Belgravia Art Park
This public artwork, by Edmonton sculptor Royden Mills, consists of three sculptures placed in conceptually linked sites along the Terwillegar Park path. The sculptural components are intended to link the viewer now with a sense of the pioneers that settled Edmonton; the sounds of nature around them, and an invitation to slow down and simply listen to the pace of nature around them.
The three sculptures entitled Potential, Resonant Point, and Beyond Listening, each offer an opportunity to connect to the awareness of a resonant progression literally and figuratively. The artist intends the resonance to be poetic but has built resonant properties into each component. The construction is low-tech, timeless, and low maintenance to ensure the longevity and relevance of the artwork –a place where families may joyfully play for many generations.

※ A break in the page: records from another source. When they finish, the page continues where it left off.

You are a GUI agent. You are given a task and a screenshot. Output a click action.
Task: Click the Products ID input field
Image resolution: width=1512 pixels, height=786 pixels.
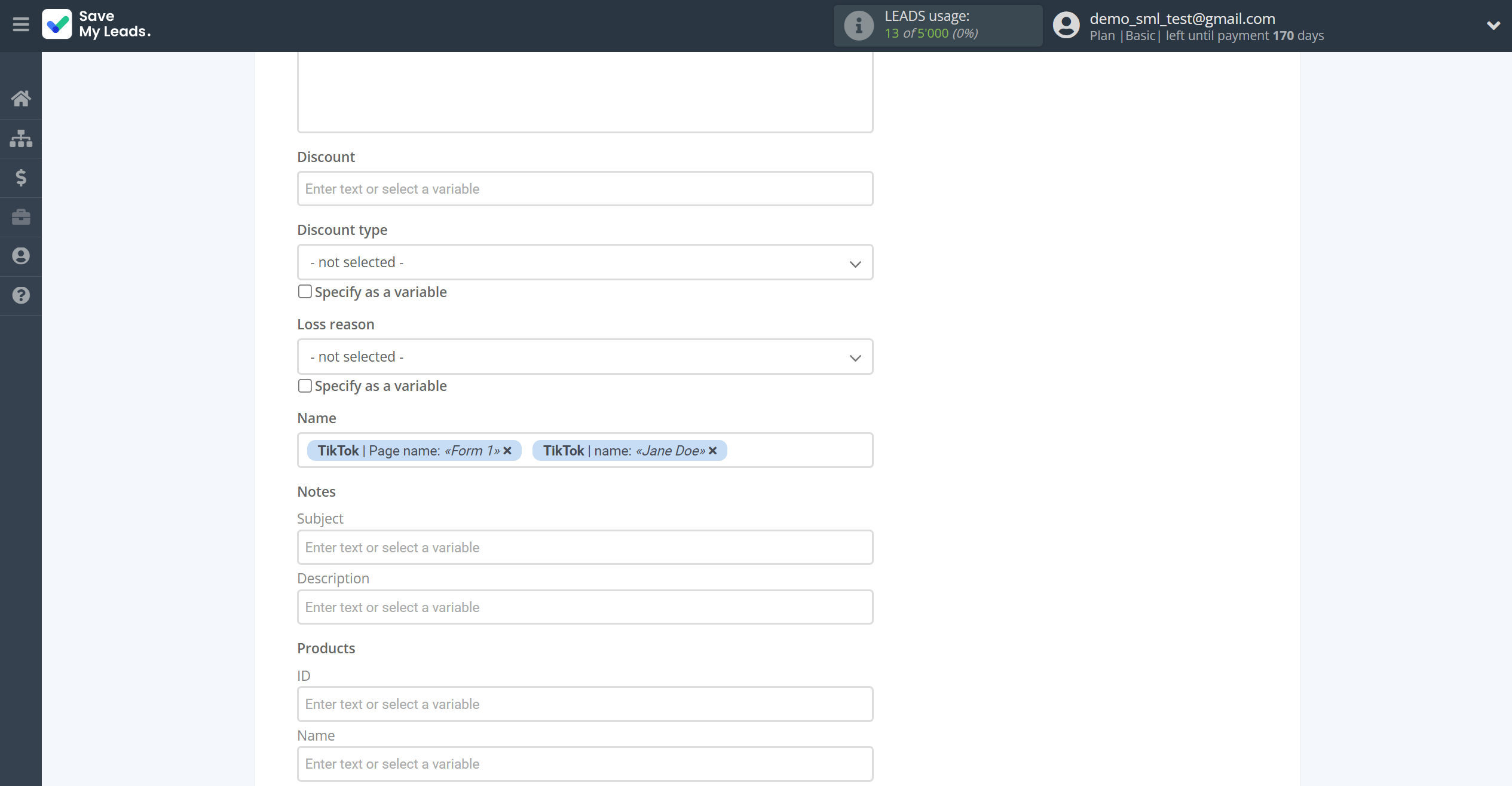(584, 704)
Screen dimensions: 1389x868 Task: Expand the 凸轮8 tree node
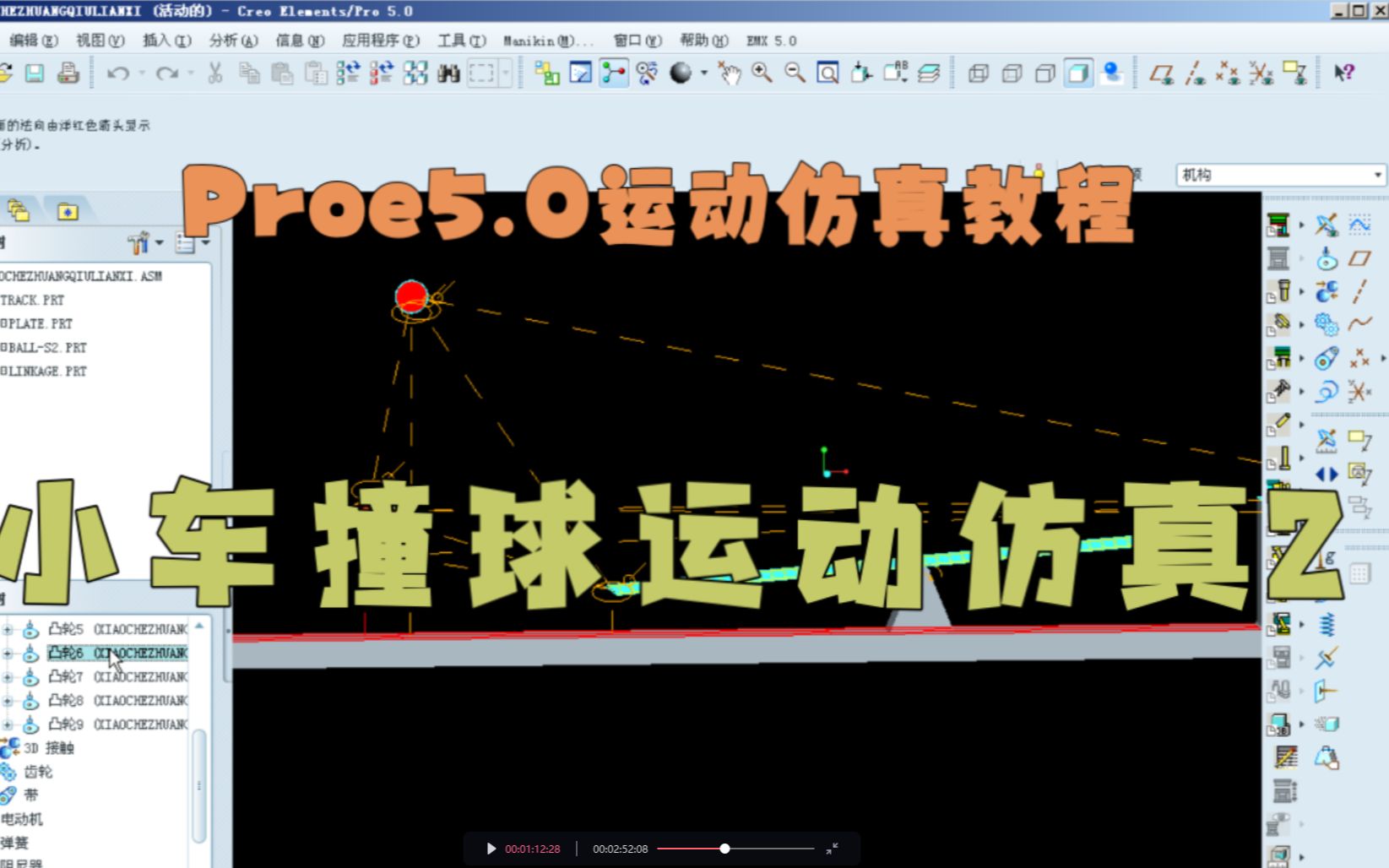click(8, 700)
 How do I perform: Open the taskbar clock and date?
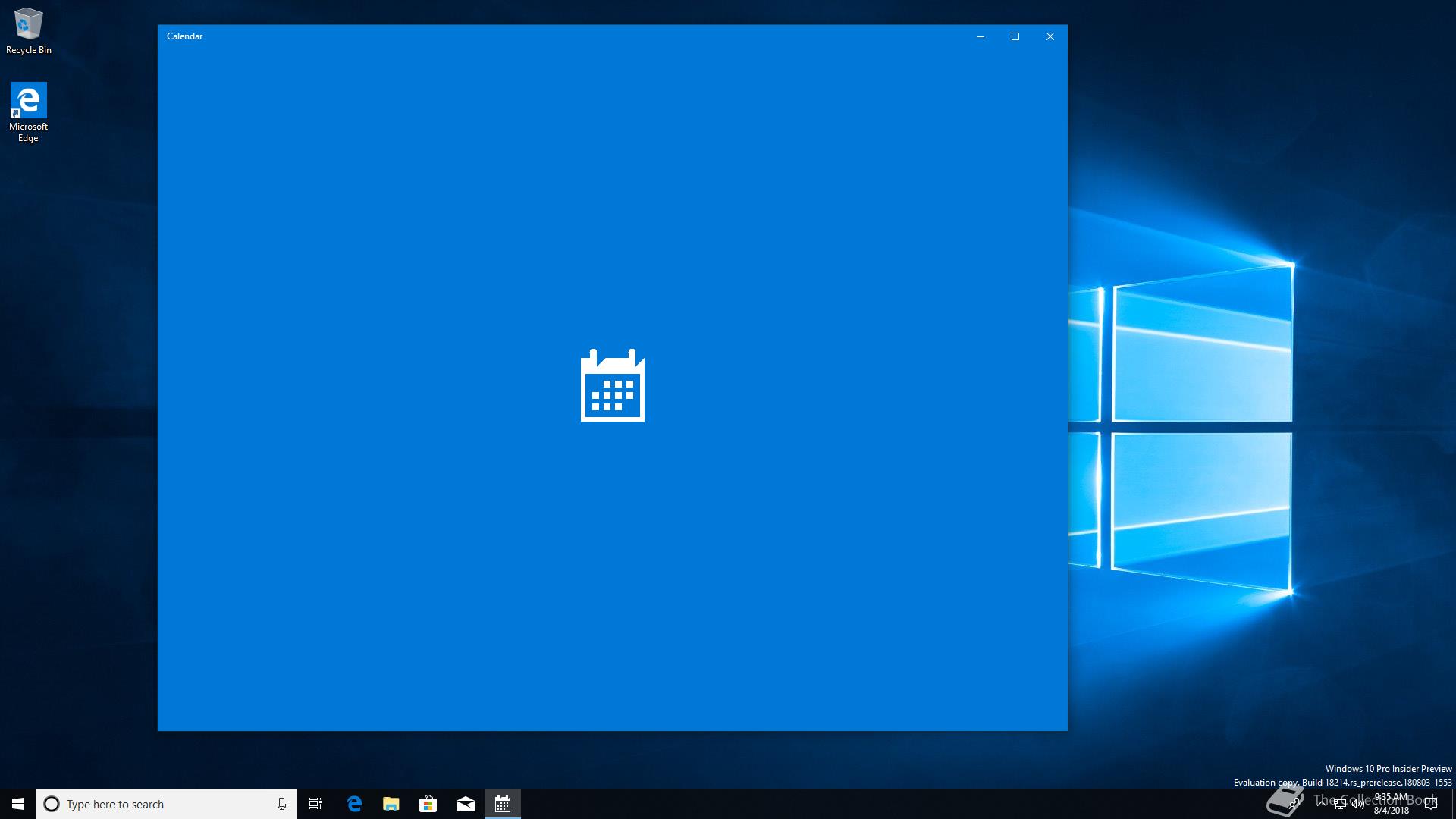(x=1391, y=804)
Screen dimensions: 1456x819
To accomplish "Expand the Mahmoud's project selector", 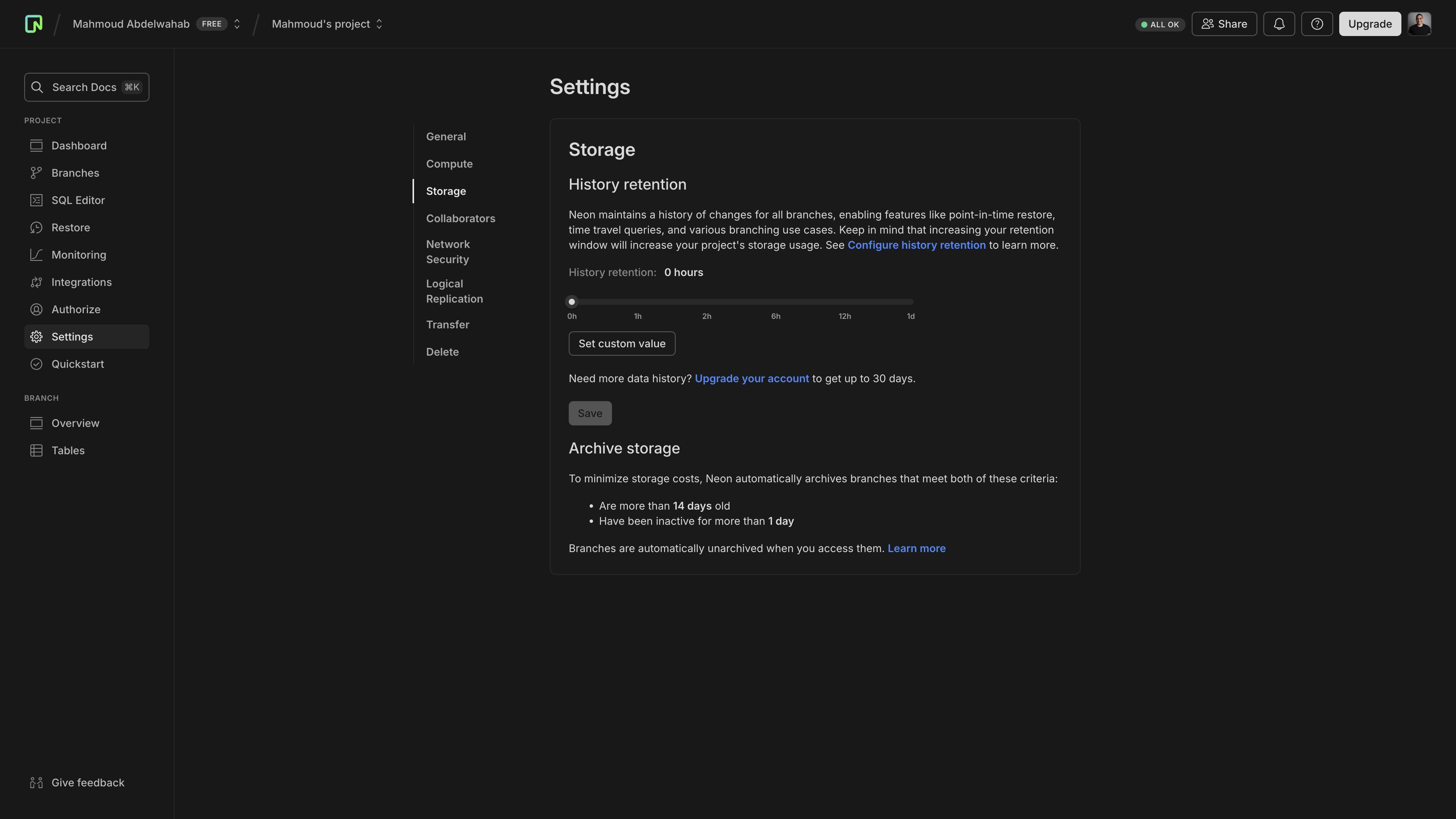I will click(x=379, y=24).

Potential – is the starting point of Resonant Progression. It offers opportunity for pausing and reflecting on potential: the potential to exert one’s self; “potential” to cause nature to be elevated, and the “potential” for a place to sit and consider one’s presence as an aid to keeping a balance. Sounds made at this site can be heard through a parabolic collection listening device at the second sculpture.
Resonant Point –This sculpture is about sonorous contemplation. The largest of the sculptures, it offers two means of enjoying sound. The low dome rises to about shed height and allows people to bow, enter, and sit at the epicenter while emitting a vocal tone. The parabolic dome reflects this reverberating natural tone in a heartwarming and enjoyable way. The second component faces back to site one. Like an old fashioned hearing aid it collects sound from the distance and allows a person to hear further than they normally might without electronic assistance.
Beyond Listening –This sculpture is sited by the “entrance” to the new footbridge. Dr. Oleskiw and Dr. Terwillegar were some of the first settlers in the area and the sculpture recalls the shape and form of a stethoscope. Pointed across the river, toward the archeological site, the viewer can listen to the sounds of nature and history through the earpiece.